(Items listed in a dataset)
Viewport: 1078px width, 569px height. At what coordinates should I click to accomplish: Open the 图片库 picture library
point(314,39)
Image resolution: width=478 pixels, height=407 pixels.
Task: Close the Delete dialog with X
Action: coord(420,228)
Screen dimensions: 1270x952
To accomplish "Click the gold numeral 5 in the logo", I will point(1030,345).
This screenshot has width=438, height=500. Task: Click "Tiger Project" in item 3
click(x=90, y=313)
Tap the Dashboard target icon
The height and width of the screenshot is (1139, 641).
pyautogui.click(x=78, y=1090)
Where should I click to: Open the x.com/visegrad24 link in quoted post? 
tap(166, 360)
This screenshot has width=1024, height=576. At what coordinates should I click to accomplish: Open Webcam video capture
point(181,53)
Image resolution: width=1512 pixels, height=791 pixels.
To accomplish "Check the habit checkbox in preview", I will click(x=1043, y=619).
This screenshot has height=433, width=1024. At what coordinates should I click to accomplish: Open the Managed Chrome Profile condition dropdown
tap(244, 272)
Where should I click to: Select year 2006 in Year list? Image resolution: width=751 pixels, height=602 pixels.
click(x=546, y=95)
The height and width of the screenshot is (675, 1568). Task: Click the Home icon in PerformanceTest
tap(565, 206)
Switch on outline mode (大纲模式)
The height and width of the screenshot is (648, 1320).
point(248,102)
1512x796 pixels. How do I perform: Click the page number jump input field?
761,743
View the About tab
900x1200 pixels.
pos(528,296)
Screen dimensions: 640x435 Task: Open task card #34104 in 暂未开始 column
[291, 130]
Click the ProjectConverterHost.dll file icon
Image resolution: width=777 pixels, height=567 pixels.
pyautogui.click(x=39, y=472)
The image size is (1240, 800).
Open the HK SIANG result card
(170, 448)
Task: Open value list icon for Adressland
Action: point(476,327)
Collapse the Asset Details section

TASK BRIEF | When you reach the line containing "900x1200 pixels." in the data above, retype it and each line after it through the final one, exactly as written.

WORKED SOLUTION |
900x1200 pixels.
pos(528,296)
Screen dimensions: 640x435 Task: Open task card #34104 in 暂未开始 column
[291, 130]
Click the ProjectConverterHost.dll file icon
Image resolution: width=777 pixels, height=567 pixels.
pyautogui.click(x=39, y=472)
The image size is (1240, 800).
Open the HK SIANG result card
(170, 448)
Task: Open value list icon for Adressland
Action: point(476,327)
Collapse the Asset Details section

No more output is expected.